Interestingly, there was a significant increase in the amount of RUTF consumed from week 1 to week 2. Children showed more reluctance to eat Plumpy’nut® in the first week, as the paste-like form, consumed directly from a bag is not customary in Vietnam. This reluctance decreased in the second week. This probably signifies a familiarization with the product and highlights the importance of providing guidance and product demonstration during the initial phase of using RUTF in the treatment of SAM.

The current study was performed in a school setting with teachers present. This resulted in adults helping the children to eat, and this may have increased the overall amount of RUTF consumed. However, in view of the use of RUTF in the IMAM program, this would actually closely represent a situation of a motivated well-instructed mother feeding her malnourished child. The harder consistency of the HEBI bar in comparison to the spread-like Plumpy’nut® may make it less suitable for children under 12 months of age. Therefore, a spread-like alternative is currently being developed.

Another important finding of the study is that both products resulted in significant weight and height changes over the 4 week intervention. In this underweight but not acutely malnourished population, the intervention resulted in a sharp increase in WAZ and WHZ scores, even though the total duration of the intervention was only 4 weeks. This can be considered an indication of the potential effectiveness of RUTF in malnourished Vietnamese children.
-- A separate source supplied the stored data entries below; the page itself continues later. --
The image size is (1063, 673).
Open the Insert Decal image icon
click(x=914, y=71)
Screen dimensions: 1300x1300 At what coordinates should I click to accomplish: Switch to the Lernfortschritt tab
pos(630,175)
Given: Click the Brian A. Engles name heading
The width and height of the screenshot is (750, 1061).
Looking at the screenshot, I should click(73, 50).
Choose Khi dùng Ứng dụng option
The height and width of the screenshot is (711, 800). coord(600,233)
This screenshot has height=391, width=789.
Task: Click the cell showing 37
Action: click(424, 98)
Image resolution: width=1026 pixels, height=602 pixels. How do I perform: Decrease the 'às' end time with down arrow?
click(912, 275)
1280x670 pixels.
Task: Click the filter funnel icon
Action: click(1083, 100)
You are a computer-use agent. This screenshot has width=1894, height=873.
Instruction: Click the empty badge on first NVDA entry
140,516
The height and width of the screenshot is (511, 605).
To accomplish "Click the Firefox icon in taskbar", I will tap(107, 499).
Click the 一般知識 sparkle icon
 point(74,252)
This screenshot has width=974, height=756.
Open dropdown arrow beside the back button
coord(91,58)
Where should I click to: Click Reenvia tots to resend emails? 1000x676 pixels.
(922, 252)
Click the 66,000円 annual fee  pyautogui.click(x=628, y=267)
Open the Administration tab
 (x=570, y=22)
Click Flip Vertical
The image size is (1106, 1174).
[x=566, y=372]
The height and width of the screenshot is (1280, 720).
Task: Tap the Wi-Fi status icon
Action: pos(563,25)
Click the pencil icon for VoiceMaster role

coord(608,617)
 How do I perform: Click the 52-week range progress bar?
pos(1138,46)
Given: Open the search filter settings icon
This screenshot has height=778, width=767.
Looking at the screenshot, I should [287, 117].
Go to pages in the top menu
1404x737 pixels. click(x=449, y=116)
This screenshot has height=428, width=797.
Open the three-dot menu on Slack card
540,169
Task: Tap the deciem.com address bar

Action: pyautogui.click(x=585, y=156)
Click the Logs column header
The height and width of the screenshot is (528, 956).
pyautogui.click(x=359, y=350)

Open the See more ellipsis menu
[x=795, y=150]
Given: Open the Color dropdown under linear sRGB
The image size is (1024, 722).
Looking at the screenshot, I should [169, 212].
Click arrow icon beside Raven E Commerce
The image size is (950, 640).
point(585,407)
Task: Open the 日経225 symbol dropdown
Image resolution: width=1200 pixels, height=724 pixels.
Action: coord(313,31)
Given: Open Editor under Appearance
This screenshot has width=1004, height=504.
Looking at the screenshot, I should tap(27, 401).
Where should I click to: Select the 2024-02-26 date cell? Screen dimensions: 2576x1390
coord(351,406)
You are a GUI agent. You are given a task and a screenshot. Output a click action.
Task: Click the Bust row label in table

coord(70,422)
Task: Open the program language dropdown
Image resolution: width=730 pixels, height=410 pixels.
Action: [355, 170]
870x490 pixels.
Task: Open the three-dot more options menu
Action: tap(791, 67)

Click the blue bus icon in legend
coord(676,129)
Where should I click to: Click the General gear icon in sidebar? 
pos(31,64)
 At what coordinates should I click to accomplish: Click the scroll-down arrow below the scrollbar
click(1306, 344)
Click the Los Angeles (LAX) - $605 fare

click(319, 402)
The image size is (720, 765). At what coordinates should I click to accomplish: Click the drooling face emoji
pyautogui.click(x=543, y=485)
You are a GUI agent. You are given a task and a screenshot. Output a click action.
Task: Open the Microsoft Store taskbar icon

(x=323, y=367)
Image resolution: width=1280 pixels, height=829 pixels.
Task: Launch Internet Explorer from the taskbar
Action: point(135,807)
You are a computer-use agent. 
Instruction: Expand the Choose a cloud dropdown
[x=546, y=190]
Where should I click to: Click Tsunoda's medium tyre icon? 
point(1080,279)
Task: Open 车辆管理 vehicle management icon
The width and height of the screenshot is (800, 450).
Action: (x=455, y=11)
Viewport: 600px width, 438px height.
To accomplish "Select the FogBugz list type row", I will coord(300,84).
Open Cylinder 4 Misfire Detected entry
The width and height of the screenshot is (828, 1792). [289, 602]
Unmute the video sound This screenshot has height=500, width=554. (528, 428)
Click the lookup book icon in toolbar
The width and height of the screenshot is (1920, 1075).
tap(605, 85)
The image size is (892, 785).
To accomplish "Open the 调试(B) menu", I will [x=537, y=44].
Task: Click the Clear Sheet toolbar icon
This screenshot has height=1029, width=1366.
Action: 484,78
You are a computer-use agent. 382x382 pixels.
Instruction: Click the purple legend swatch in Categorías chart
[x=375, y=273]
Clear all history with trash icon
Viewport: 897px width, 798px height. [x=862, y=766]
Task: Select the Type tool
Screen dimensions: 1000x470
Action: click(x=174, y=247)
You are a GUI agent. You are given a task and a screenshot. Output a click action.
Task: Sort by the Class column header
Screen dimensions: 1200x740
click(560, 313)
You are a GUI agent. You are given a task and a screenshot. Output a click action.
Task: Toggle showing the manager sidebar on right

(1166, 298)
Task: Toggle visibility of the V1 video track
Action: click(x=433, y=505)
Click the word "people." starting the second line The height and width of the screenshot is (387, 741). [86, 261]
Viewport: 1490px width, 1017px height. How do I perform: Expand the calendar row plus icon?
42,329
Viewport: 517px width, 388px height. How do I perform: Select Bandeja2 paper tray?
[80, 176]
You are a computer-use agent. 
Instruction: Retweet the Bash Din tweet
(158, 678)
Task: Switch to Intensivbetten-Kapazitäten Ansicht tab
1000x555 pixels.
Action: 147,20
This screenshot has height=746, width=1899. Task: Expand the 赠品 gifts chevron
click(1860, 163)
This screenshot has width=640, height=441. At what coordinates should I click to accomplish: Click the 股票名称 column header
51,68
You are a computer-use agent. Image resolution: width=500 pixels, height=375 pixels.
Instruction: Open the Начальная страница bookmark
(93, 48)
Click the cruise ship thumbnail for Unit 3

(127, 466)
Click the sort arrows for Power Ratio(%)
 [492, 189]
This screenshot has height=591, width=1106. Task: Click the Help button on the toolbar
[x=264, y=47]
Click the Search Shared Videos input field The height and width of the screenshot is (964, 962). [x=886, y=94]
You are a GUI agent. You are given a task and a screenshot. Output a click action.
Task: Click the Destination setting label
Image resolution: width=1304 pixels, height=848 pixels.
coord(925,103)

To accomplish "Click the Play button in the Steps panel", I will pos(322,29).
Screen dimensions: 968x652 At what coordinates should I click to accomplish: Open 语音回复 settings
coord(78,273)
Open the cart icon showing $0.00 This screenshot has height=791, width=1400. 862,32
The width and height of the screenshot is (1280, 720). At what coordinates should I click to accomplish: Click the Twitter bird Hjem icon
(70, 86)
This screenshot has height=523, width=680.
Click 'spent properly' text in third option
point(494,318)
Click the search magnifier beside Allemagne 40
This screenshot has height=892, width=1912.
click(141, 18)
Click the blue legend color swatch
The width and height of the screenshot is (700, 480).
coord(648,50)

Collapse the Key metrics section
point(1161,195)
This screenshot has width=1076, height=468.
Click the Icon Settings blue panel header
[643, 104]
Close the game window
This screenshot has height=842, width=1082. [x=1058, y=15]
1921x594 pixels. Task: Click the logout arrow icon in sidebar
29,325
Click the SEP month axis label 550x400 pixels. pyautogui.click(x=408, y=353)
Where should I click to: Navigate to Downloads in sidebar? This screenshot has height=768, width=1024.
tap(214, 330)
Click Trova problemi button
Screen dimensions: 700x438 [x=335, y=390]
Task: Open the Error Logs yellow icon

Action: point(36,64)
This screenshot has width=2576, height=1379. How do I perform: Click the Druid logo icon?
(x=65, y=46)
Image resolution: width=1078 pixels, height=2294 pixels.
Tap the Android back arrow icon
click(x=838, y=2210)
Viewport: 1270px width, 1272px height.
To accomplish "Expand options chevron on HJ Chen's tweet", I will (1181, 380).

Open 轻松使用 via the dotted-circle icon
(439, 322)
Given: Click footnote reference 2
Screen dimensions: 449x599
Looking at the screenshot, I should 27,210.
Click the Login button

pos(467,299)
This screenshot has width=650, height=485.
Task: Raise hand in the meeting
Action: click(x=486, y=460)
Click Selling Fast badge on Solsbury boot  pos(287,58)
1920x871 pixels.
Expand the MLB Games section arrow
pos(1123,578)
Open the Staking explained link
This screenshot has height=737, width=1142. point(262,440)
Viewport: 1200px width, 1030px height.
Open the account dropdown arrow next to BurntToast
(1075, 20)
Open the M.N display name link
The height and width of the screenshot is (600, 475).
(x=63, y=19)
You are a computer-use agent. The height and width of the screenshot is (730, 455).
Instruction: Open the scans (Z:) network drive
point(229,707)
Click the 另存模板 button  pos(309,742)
If the results of the present study are confirmed in an equivalence trial, the Vietnamese RUTF could be included in the National Plan for the Integrated Management of Acute Malnutrition which is currently being developed. Interestingly, there was also an increase in HAZ-score, even though the increase was modest (0.05 z-score). But given the short duration of the intervention, we had not expected to find significant effects on length growth in this study, and this finding merits extra attention. This increase in HAZ-score clearly shows that increases in height are possible even in children with an average age of 4 yrs [14], and indicates that supplementary feeding with macro- and micronutrients in normal rural Vietnamese schoolchildren can significantly improve growth and nutritional status. However, for this increase in macro- and micronutrient intake, a specialized, highly concentrated food product such as RUTF is perhaps not necessary, and a lower cost, more sustainable food intervention might result in improvements in weight and height also, although data on this is currently lacking and requires further investigation. Furthermore, this study also indicates that more targeted programs providing supplementary foods for children with moderate malnutrition, even though they are older than 2 years, are very likely to reduce the rate of stunting.

In order to finalize the development of the local RUTF, and ascertain the product can be used, licensed and certified as a complete and effective nutritional intervention tool in programs such as IMAM, an effectiveness trial is currently being conducted in children with SAM and MAM.


This study showed that a local produced RUTF was acceptable by pre-school children. Consumption of the local produced RUTF and a commercial available RUTF resulted in significant gains in anthropometry. Further improvements of the local product are needed, and the impact on weight gain and recovery from SAM needs to be tested before the product can be used for the integrated management of acute malnutrition.